What needs to be done: Please read the passage on methodological traditions. What does it recommend checking to tell whether a widespread practice in your own field may be ripe for rethinking?

Document excerpt:
--- START ---

Different fields and subfields of science have different methodological traditions. Standard approaches that remain standard because students learn them.
Which to some extent is inevitable. Fields of inquiry wouldn’t exist if they had to continuously reinvent themselves from scratch. You can’t literally question everything. Further, tradition is a good thing to the extent that it propagates good practices. But it’s a bad thing to the extent that it propagates bad practices.
Of course, it’s rare that any widespread practice is just flat-out bad. Practices don’t generally become widespread unless there’s some good reason for adopting them. But even widespread practices have “occupational hazards”. Which presumably are difficult to recognize precisely because the practice is widespread. Widespread practices tend to lack critics. Criticisms of widespread practices tend to be ignored or downplayed on the understandable grounds of “nothing’s perfect” and “better the devil you know”.
Here’s one way to help you recognize when a widespread practice within your own field may be ripe for rethinking: look at whether the practice is used in other fields, and if not, what practices those other fields use instead to address the same problem. Knowing how things are done in other fields helps you look at your own field with fresh eyes.

--- END ---

Provided information:
--- START ---

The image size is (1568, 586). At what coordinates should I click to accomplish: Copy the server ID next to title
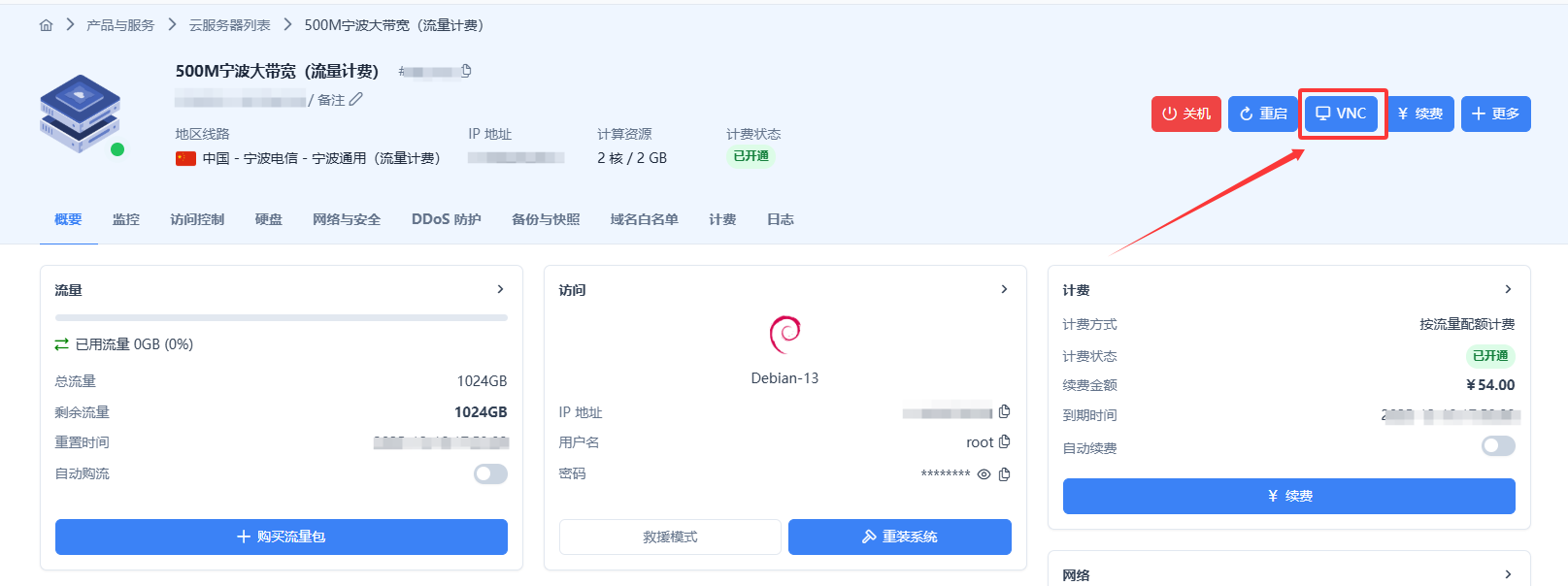tap(466, 71)
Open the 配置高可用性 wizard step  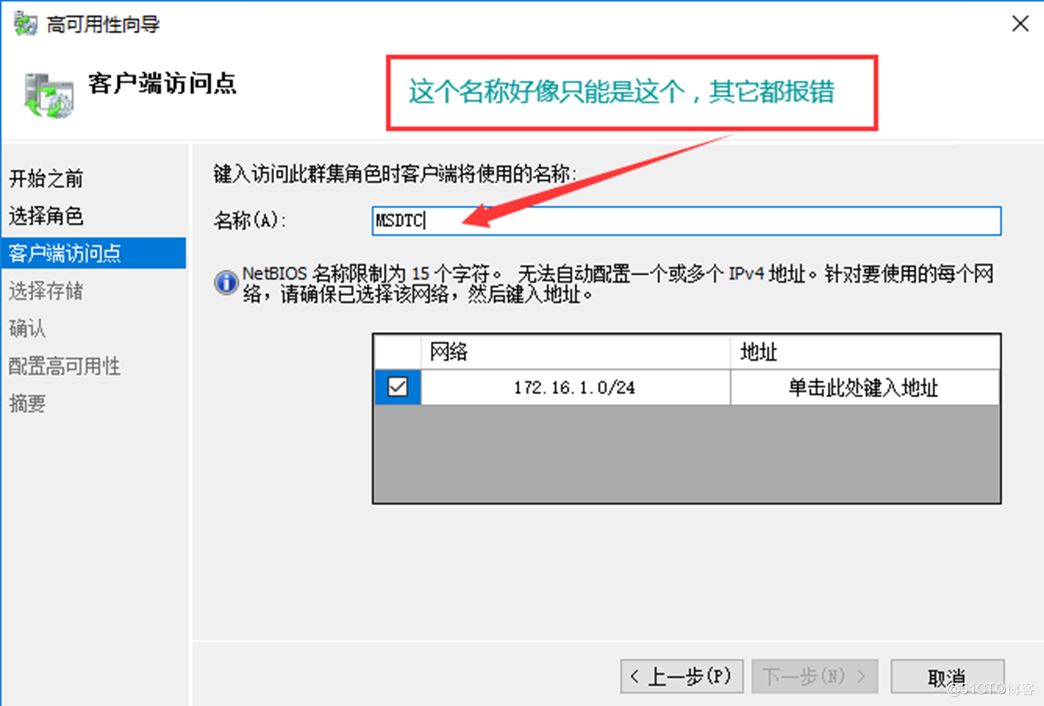60,366
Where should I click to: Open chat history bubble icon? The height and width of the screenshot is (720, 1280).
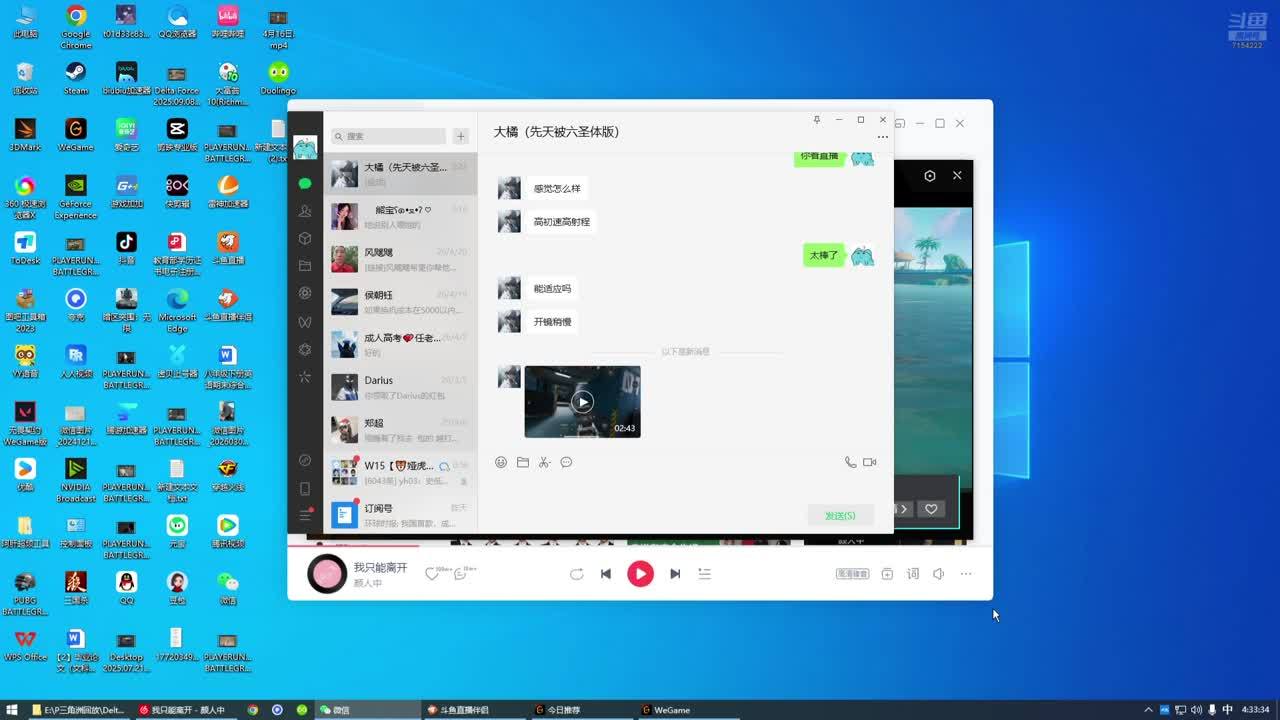pos(566,462)
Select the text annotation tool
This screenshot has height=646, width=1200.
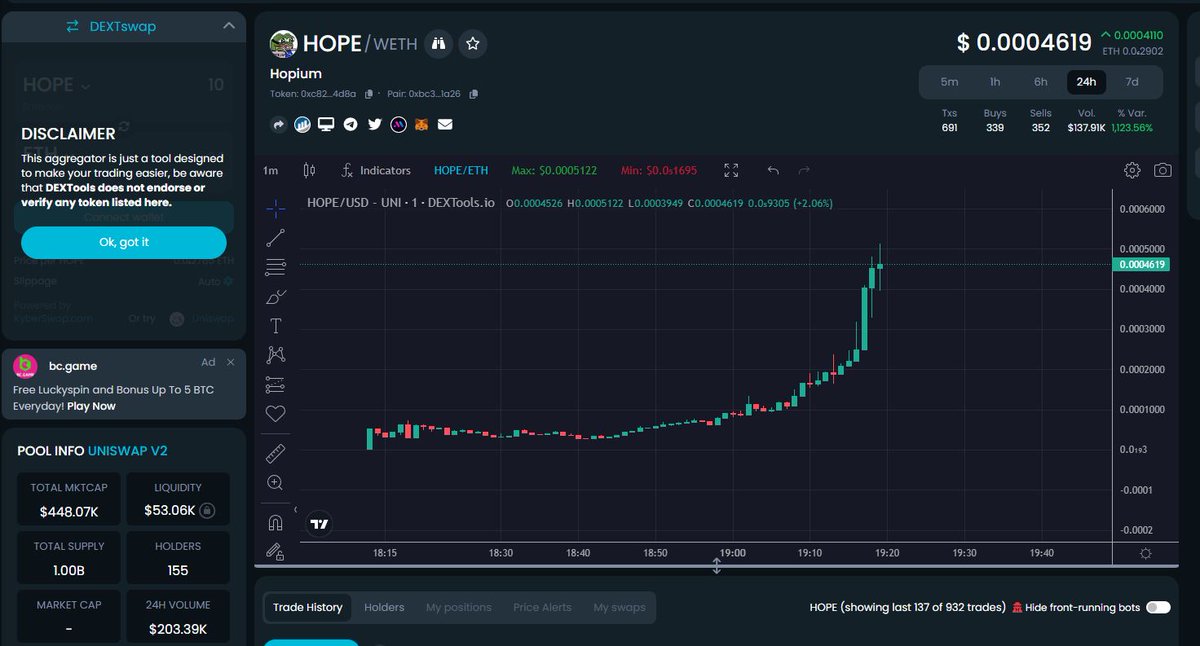(x=275, y=325)
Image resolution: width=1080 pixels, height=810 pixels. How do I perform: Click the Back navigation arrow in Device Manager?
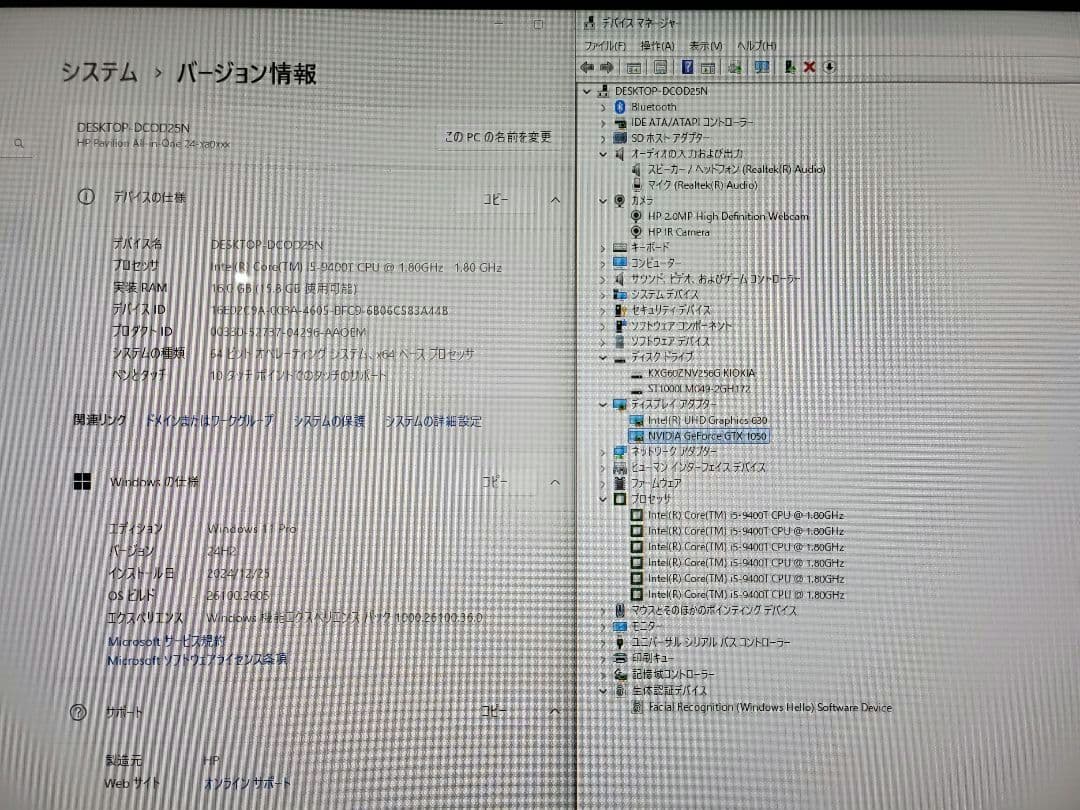[588, 67]
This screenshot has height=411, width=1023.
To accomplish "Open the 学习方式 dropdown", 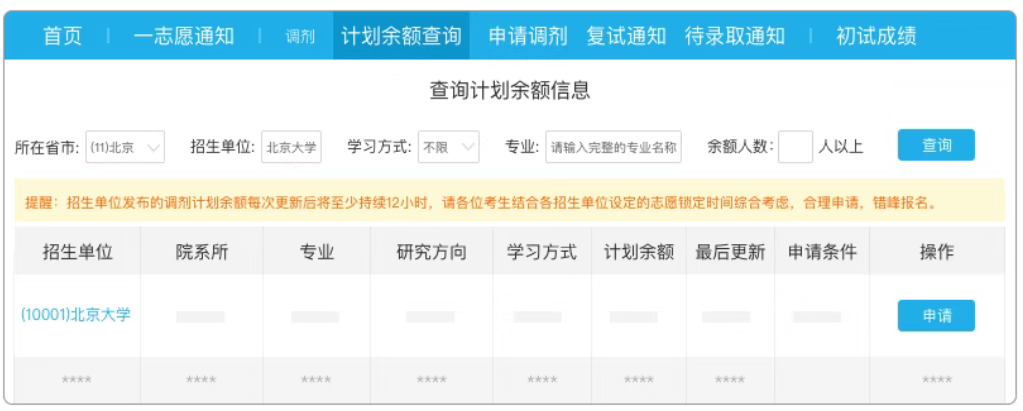I will click(449, 147).
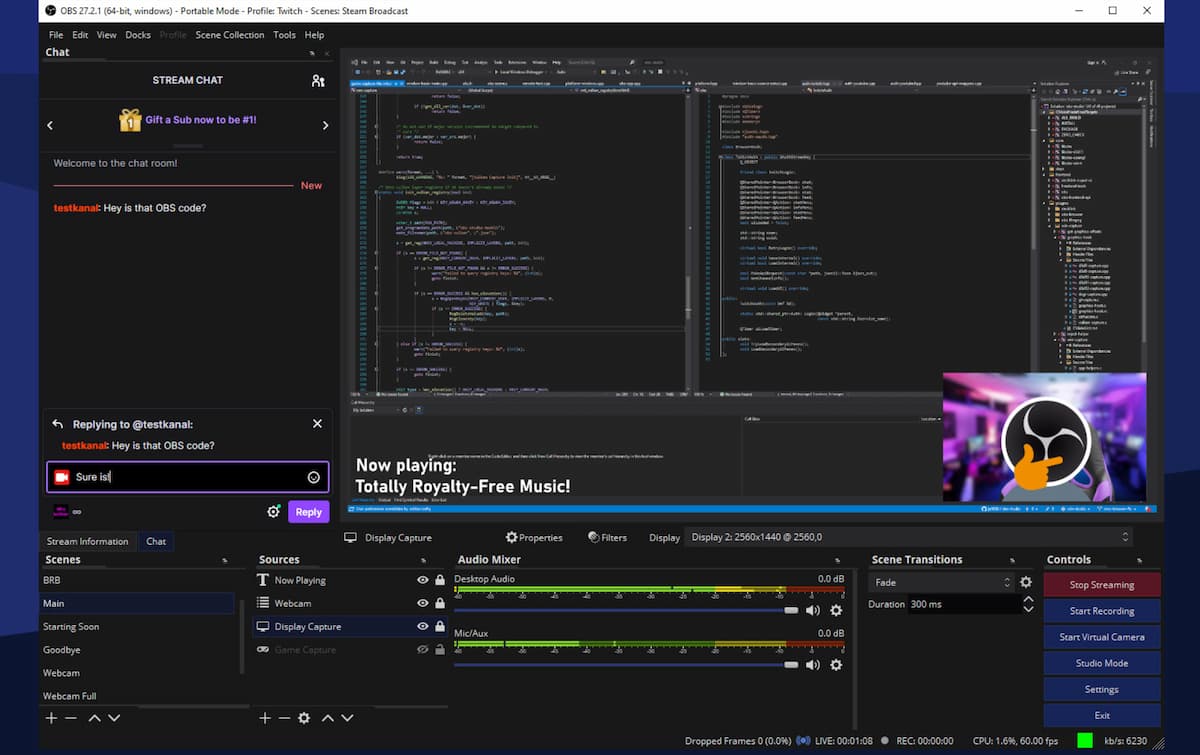Image resolution: width=1200 pixels, height=755 pixels.
Task: Adjust the Desktop Audio volume slider
Action: [x=791, y=610]
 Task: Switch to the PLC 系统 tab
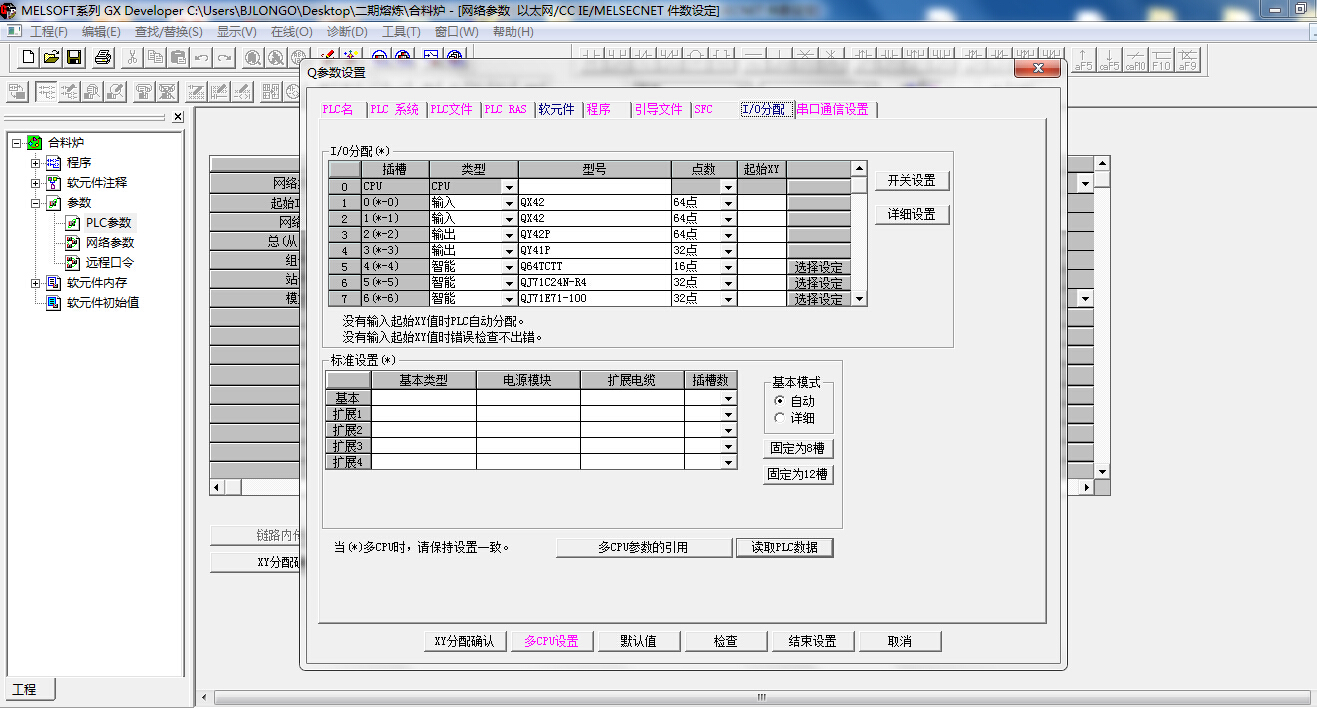point(394,110)
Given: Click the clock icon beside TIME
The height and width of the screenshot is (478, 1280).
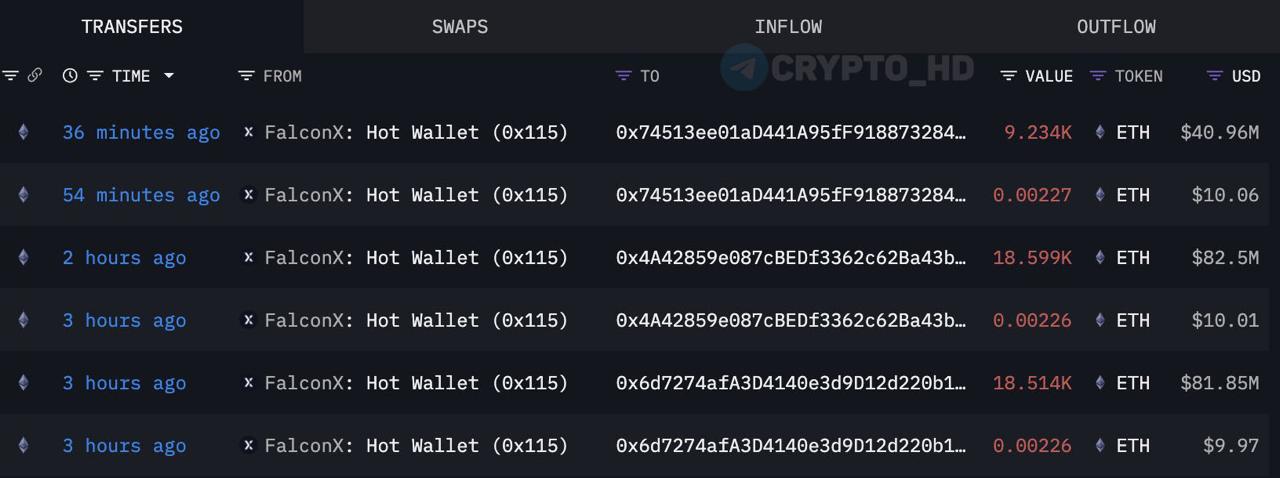Looking at the screenshot, I should tap(69, 76).
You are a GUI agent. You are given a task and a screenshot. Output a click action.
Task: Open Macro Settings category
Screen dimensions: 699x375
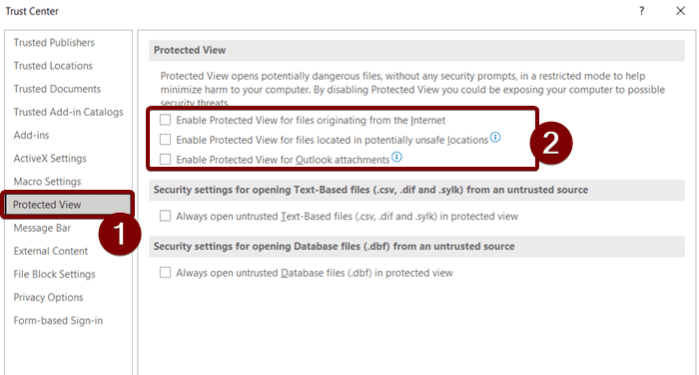(47, 181)
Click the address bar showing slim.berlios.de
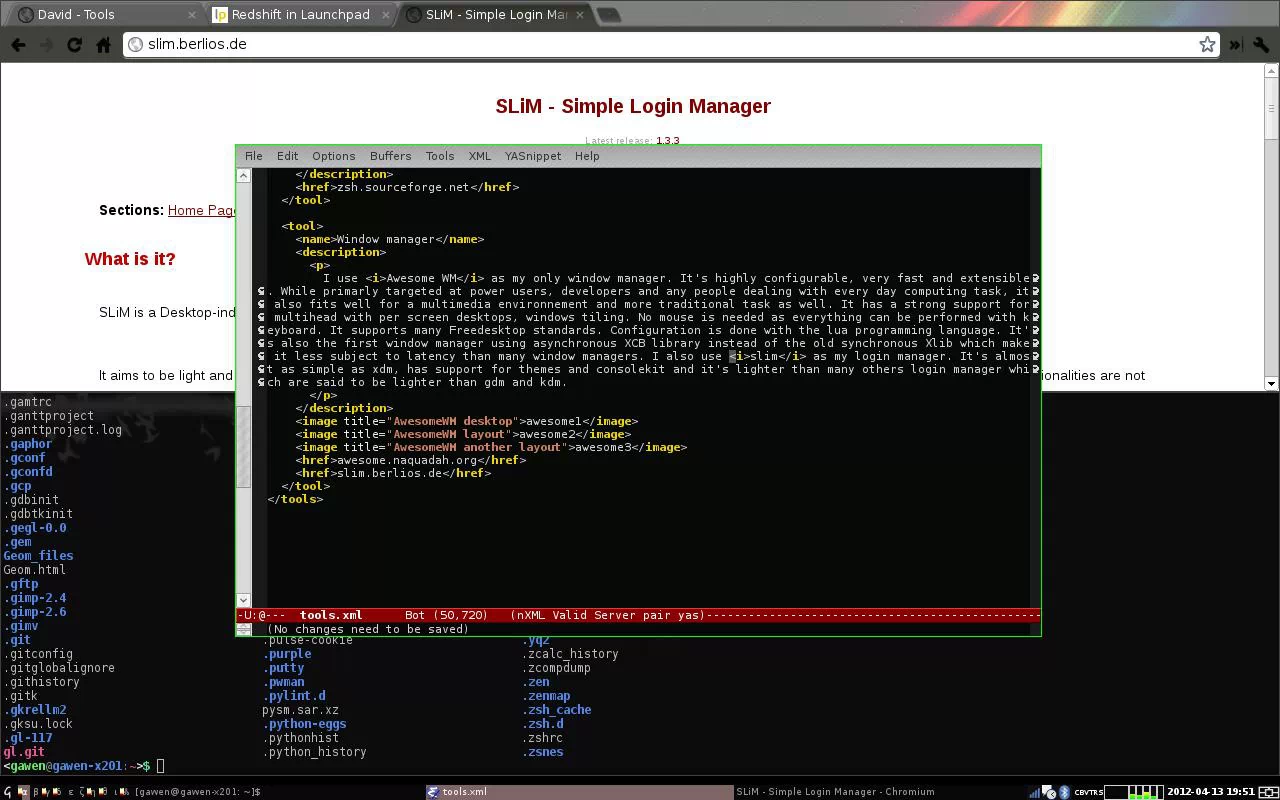The height and width of the screenshot is (800, 1280). coord(660,44)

--- END ---

Answer below: Check whether the practice is used in other fields, and if not, what practices those fields use instead to address the same problem.